To isolate the bottleneck of your application I would recommend to create a profile showing the timeline of your workload.
Based on your explanation and workload I would guess your workload might be CPU-limited, i.e. the CPU isn’t fast enough to feed the GPU with the data and to launch the kernels.
E.g. using this code:

import torch
import torch.nn as nn
import time


class NeuralNetwork(torch.nn.Module):
    def __init__(self, in_feats, no_nodes):
        super(NeuralNetwork, self).__init__()
        self.stack = torch.nn.Sequential(
            torch.nn.Linear(in_feats, no_nodes),
            torch.nn.PReLU(),
            torch.nn.Linear(no_nodes,  no_nodes),
            torch.nn.PReLU(),
            torch.nn.Linear(no_nodes,  no_nodes),
            torch.nn.PReLU(),
            torch.nn.Linear(no_nodes,  no_nodes),
            torch.nn.PReLU(),
            torch.nn.Linear(no_nodes, 1),
        )

    def forward(self, x):
        return self.stack(x)

device = 'cpu'
N = 640
model = NeuralNetwork(N, N).to(device)
x = torch.randn(N, N, device=device)

nb_iters = 1000

# warmup
for _ in range(10):
    out = model(x)
    out.backward(torch.randn_like(out))
    model.zero_grad()

grad = torch.randn_like(out)

t0 = time.perf_counter()
for _ in range(nb_iters):
    out = model(x)
    out.backward(grad)
    model.zero_grad()
t1 = time.perf_counter()
print('cpu: {}'.format((t1 - t0)/nb_iters))


device = 'cuda'
model.to(device)
x = x.to(device)
# warmup
for _ in range(10):
    out = model(x)
    out.backward(torch.randn_like(out))
    model.zero_grad()

grad = torch.randn_like(out)

torch.cuda.synchronize()
t0 = time.perf_counter()
for _ in range(nb_iters):
    out = model(x)
    out.backward(grad)
    model.zero_grad()
torch.cuda.synchronize()
t1 = time.perf_counter()
print('cuda: {}'.format((t1 - t0)/nb_iters))

I see:

# N=64
cpu: 0.0007186590805649758
cuda: 0.0013837001658976078

# N = 640
cpu: 0.010692139904946088
cuda: 0.0016351652033627033

As you can see, the GPU workload shows an offset for tiny workloads, which I would assume is caused by the kernel launches etc. (CUDA Graphs would help here).
After the workload is increased, the GPU runtime doesn’t show a large slowdown while the CPU slows down significantly.

Thanks for the reply!

I understand there is an offset in initialising the CUDA things, and I definitely see that however even in larger workloads i.e with 100s of epochs the time taken to do the training loop is still about the same for my laptop and the GPU (even though the profile shown was done with less epochs to save time).

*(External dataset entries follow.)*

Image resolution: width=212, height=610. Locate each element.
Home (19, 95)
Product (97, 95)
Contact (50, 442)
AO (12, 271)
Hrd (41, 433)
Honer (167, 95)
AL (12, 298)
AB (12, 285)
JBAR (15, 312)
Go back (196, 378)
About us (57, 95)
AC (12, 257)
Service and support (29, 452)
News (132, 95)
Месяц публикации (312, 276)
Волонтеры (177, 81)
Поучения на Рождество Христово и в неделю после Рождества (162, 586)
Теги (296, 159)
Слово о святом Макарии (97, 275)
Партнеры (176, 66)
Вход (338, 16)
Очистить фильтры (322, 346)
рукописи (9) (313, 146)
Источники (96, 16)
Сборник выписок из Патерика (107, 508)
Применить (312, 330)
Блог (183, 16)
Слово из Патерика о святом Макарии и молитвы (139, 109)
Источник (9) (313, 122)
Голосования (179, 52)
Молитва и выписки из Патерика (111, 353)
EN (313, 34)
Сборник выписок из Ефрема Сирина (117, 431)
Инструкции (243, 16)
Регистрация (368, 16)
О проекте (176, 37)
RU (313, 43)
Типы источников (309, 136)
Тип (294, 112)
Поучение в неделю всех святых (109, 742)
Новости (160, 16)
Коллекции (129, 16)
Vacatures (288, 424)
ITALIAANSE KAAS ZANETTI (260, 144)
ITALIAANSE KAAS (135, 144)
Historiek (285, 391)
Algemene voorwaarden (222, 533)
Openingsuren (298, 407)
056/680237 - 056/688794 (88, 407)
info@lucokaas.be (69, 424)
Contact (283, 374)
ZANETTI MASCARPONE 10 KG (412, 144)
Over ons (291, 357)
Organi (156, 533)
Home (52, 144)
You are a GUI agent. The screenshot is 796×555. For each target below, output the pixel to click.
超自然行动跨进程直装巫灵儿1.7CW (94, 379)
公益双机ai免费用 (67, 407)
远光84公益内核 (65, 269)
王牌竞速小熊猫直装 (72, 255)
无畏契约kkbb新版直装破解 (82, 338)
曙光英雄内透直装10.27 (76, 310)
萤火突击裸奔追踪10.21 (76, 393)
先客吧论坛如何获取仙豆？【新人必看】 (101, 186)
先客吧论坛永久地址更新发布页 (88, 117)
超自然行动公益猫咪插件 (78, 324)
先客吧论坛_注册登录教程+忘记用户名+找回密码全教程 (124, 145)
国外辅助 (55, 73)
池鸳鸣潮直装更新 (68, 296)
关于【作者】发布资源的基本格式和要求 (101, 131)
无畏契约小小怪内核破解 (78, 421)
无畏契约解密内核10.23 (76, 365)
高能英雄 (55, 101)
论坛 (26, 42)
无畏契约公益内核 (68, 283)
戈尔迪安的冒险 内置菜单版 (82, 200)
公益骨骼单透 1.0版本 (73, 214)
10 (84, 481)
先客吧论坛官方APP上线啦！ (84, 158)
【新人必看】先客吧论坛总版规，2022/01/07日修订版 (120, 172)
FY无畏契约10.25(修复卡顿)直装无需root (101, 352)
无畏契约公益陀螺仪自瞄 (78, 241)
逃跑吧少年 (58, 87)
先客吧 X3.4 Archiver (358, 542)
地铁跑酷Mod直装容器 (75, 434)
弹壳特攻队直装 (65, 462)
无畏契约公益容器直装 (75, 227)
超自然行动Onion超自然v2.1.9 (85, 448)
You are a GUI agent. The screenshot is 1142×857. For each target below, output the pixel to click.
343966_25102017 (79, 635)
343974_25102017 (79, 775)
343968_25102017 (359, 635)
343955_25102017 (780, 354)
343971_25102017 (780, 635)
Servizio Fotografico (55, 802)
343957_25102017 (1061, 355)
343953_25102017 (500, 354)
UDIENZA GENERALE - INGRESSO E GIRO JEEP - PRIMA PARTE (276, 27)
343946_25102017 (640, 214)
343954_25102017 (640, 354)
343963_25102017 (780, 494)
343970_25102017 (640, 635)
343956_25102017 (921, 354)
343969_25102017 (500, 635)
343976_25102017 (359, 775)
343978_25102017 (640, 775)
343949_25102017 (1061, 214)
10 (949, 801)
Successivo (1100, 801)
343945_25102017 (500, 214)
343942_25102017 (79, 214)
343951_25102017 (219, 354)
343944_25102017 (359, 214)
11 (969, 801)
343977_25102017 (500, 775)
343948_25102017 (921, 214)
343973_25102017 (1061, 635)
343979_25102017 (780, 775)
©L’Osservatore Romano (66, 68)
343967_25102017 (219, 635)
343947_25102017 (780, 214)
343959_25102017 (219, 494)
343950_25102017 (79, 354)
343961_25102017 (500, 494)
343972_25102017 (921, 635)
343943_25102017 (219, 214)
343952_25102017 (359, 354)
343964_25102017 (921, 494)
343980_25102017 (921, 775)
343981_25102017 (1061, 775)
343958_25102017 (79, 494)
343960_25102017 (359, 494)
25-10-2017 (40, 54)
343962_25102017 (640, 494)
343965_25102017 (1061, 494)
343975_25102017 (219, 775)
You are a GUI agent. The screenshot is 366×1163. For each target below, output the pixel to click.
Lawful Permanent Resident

I’m also not sure how the dataloading can be CPU limited when all the training and test data is moved to the GPU at the start and only random slices of the data are used in the training loop? Or is the indice generation the bottleneck?
Also what is especially strange to me that the cluster has far superior hardware than my bog normal laptop in all aspects (CPU, GPU, RAM, storage), so even with a CPU bottleneck I’d expect much faster speeds.

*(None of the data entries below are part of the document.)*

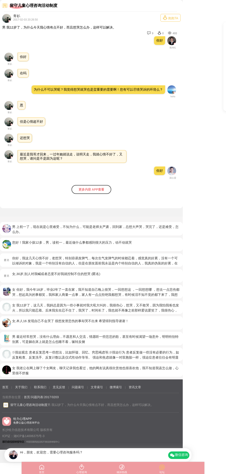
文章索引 (97, 387)
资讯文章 (135, 387)
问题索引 (78, 387)
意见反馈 (59, 387)
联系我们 (40, 387)
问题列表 (37, 397)
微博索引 (116, 387)
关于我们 (21, 387)
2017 (47, 397)
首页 (5, 387)
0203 (55, 397)
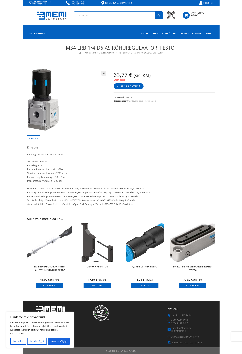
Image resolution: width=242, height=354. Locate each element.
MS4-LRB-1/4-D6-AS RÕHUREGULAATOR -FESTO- (140, 52)
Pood (156, 33)
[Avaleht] (80, 52)
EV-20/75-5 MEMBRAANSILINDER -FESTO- (192, 269)
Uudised (184, 33)
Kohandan (18, 341)
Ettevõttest (169, 33)
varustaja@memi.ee (42, 1)
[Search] (156, 15)
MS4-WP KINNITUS (97, 267)
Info (208, 34)
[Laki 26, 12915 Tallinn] (169, 315)
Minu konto (208, 3)
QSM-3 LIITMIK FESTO (145, 267)
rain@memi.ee (39, 3)
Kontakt (197, 33)
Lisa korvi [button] (49, 285)
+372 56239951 (78, 1)
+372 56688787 (78, 3)
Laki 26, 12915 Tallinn (182, 315)
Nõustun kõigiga (59, 341)
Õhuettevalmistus (134, 100)
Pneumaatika (150, 100)
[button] (103, 73)
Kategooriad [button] (37, 33)
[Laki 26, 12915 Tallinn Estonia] (103, 3)
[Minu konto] (201, 3)
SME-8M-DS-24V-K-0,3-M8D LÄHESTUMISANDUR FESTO (49, 269)
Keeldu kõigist (37, 341)
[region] (40, 330)
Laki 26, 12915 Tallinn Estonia (118, 3)
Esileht (145, 33)
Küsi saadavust (128, 86)
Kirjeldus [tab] (33, 138)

The data loading itself might be the bottleneck, but as explained in y previous post the actual workload on the GPU is tiny which is why the kernel launch overheads are visible (and which also could make your workload CPU-limited disallowing it to run ahead with the kernel scheduling). A quick check is to increase the actual workload (done in my code) or to profile it with e.g. Nsight Systems and see how the CPU and GPU workloads behave.

If your real workload is indeed defined as launching a lot of tiny kernels, check CUDA Graphs as it would help in this case (assuming it’s compatible with your use case).

Please profile the workload and share screenshots of the interesting training iterations.